068.杖は使わないみたいです。

 何をサービスするかくらいは考えておかないといけませんね。かといって付与をもう一つとかはいけませんし、何かおまけ的なものがあるといいのですけど考えておきましょう。

 「リリさん、深緋を置いていってもらえませんか?そのほうが早く準備が出来るので。」

 ええ、そうですよ。新しく作るのでは無く深緋の色だけ変えてしまいましょう。付与も少しいじってもいいかもしれません。

 「・・・え、服持ってない・・・」

 あ、替えの服を持ってないんですね。それでは服を1着あげましょう。銀貨5枚払うんですからいいでしょう。

 リリさんは可愛いですからね、セーラーワンピが似合うでしょう。ショウウインドウに飾ってあった物がいいでしょう。それを着せてしまいましょう。

 「では、服を1着差し上げますよ。メアリ、ショウウインドウにあるセーラーワンピースを持ってきて。」

 『かしこまりました、お嬢様。』

 そこ、男性2人。吹き出さない。アリシアさんも笑いこらえるのやめて下さい。私が恥ずかしくなるじゃないですか。

 「リリさん、そこで着替えてきてもらえますか?」

 試着室がありますからね。メアリに案内させましょう。

 「・・・ん・・・わかった・・・」



 帰ってきましたね。うん、似合いますよ。リリさんにピッタリじゃないですか。

 「リリさん、似合いますよ。」

 「・・・ありがと・・・」

 照れてますね、可愛いです。

 「それでは深緋はお預かりしますね。」

 「・・・お願い・・・」



 アリシアさん達に聞いておきたかった事があったんです。良い機会ですし、聞いておきましょう。

 「そう言えばですね、アリシアさん達に聞きたかった事があるんですけどいいですか?」

 「えっ、私達に?」

 「ええ、アリシアさんやリリさんって魔法職ですよね?」

 どうして杖を持ってないのでしょう?気になるじゃないですか。

 「私が回復系で、リリが攻撃主体かしら。」

 「杖とかって持たないんですか?」

 「「なんで?」」

 あ、またハモりましたね。よくハモりますね。

 「だって、魔法使いって杖使わないんですか?」

 アリシアさんとリリさんが顔を見合わせて何か話してますね。何か変な事言いましたでしょうか?
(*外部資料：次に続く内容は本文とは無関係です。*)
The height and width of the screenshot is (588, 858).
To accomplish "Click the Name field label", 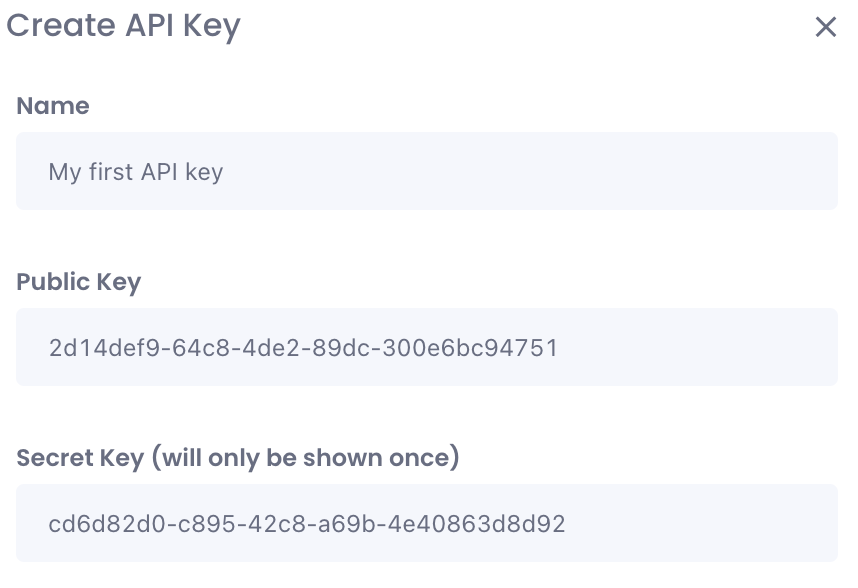I will click(x=53, y=106).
 「カオリさんはどうして魔法職が杖を持つと思うの?」

 「どうしてって・・・私のいた所ではそれが普通だったからでしょうか?」

 「そうなんですね、私たちは魔法職が杖を持つなんて話を始めて聞きました。私もリリも剣を持ってますよ。」

 そう言われてみれば腰に差してますね。剣というか、ダガーというか小ぶりな物ですけど。

 「なるほど、そうするとここで杖を置いても売れないですね・・・」

 「・・・待って・・・その杖、カオリさんが作るの?・・・」

 「もちろんそのつもりでしたけど。」

 「・・・使ってみたい・・・」

 そうですね、リリさんに貸し出しとかして流行らせるのも有りですか・・・武器としてそれほど不利な物では無かったはずです。確か・・・

 「突けば槍、払えば薙刀、持たば太刀、杖はかくにも外れざりけり」

 「・・・なに、それ・・・」

 「私のいた所で言われていた言葉ですよ。槍のようにも薙刀のようにも、太刀のようにも使える万能な武器だっていう言葉です。」

 「・・・凄い・・・」

 「と言っても、始まりは普通の棒ですけどね。」

 簡単に言葉の意味と杖の使い方を話しておきます。これも会わせて1週間後くらいには間に合わせる事を話してその日は別れました。

 帰り際、「知り合いにもここの事話しておくね」と言って帰りましたので宣伝はしてくれるようです。

 でもここの世界の魔法使いは杖を使わないのですね。知りませんでした。とりあえず簡単な杖を何本か用意してマネキンに持たせておきましょう。

 リリさんのスタッフはどんな物にしましょうか・・・それほど重くなく、突きや払いも出来て・・・シンプルさを求めるとただの棒に行き着きますね。それはまずいです。リリさんには広告塔になって貰わないといけませんからね。

 うーん、私的にいうと魔法使いの杖は「ナイトシ〇カー」なんですよね・・・うん、形はあんな感じで行きましょう。水晶の部分は服に合わせて緑色にしましょう。

 リリさんのとは別に数本作っておきましょう。魔法付与?しませんよ。魔物素材は少しだけ使いますがそれ以上はしません。

 販売価格は金貨2000枚くらいです。私のスキルってお金儲けに最適のスキルですね・・・材料費があまりかからないし、作成時間もたいして必要ないですから・・・


 今日はお風呂に入ってもう寝ましょう。明日はプレオープンです。

 あ、オープンとクローズの札作ってませんでしたよ。作ってから寝ましょう。